Scott HASSLER1, Sandra BILLER2, and Bruce M. SIMONSON3
Meteoritics & Planetary Science (in Press) Link to Article [https://doi.org/10.1111/maps.13223]
1The Wilderness Society, One Kaiser Plaza, Oakland, California 94612, USA
2SNAP-Ed Program Manager, University of Wyoming Extension, 1000 E University Ave Dept. 3354, Laramie,Wyoming 82071, USA
3Geology Department, Oberlin College, Oberlin, Ohio 44074, USA
Published by arrangement with John Wiley & Sons
The ~2490 Ma DS4 impact layer in the Dales Gorge Member is the only bed in the Brockman Iron Formation (Hamersley Group, Western Australia) known to contain “splash form” impact spherules.

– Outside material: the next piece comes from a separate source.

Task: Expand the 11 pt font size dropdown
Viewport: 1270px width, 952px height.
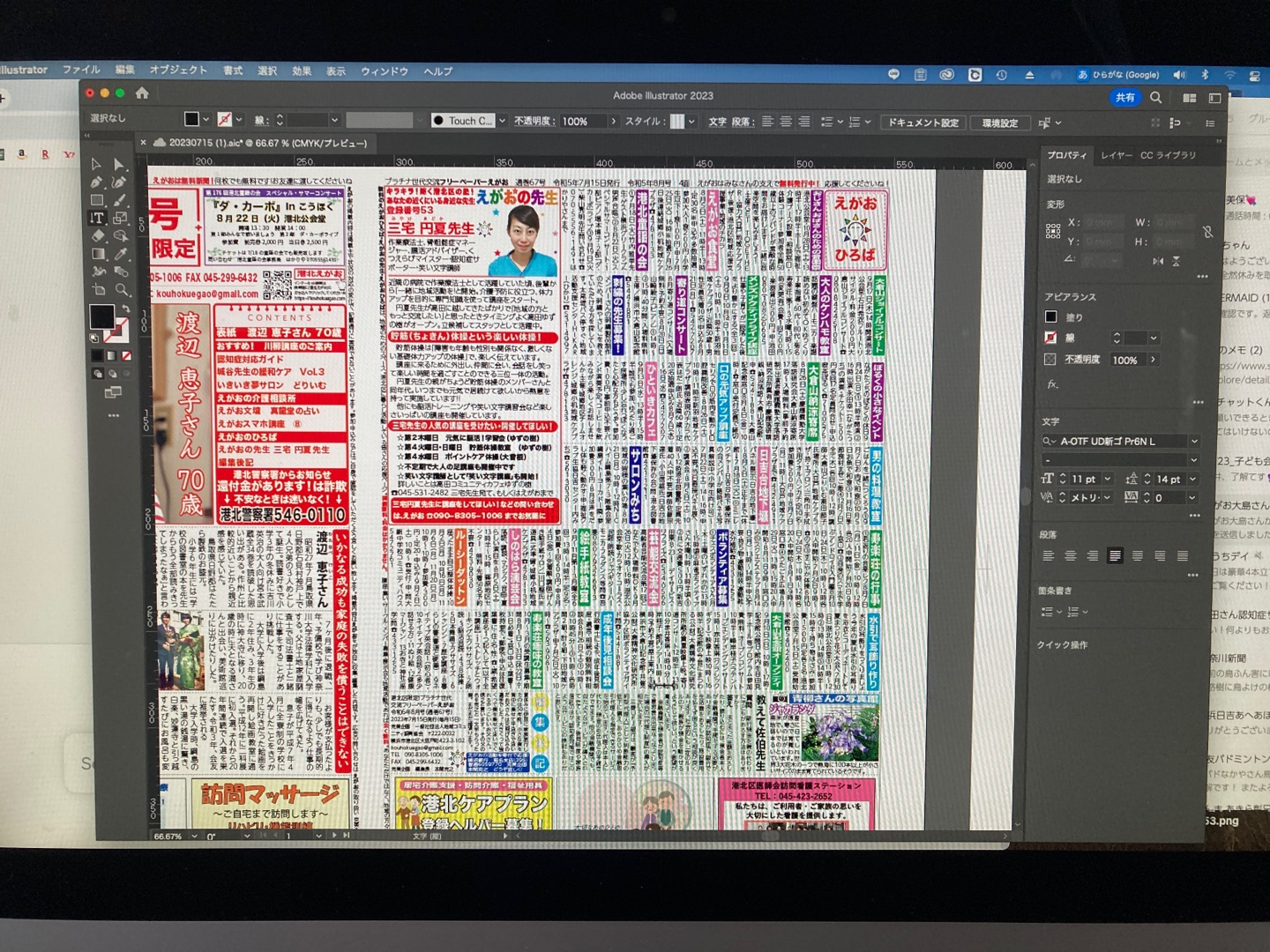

At a newly discovered site in Munjina Gorge (MG), the internal stratigraphy of the DS4 impact layer differs from previously known occurrences; it ranges from 36 to 57 cm in total thickness and consists of two distinct subunits. The lower subunit contains abundant cobble‐ to boulder‐scale intraclasts and spherules supported by a finer matrix. We interpret this subunit as the product of poorly cohesive debris flows. The upper subunit is 11–15 cm of low‐density turbidites. The DS4 layer also consists of two newly recognized subunits at Yampire Gorge (YG). The lower subunit is rich in well‐sorted spherules, 0–22 cm thick, and comprises an unstratified bedform with an irregular or swaley upper surface. This is overlain by 2 dm‐scale, fine‐grained, irregularly laminated beds that we interpret as low density turbidites laterally equivalent to the upper subunit at MG. The bedform at YG could be the lateral equivalent of the debrite at MG, genetically related to the overlying turbidites, or a product of impact tsunami‐induced bottom return flow. Other DS4 layer sites that have debrites similar to the one at MG are geographically separated from one another by sites that both lack debrite facies and feature well‐sorted spherules like YG. These characteristics suggest the DS4 layer had a complex depositional history that generated multiple debrites.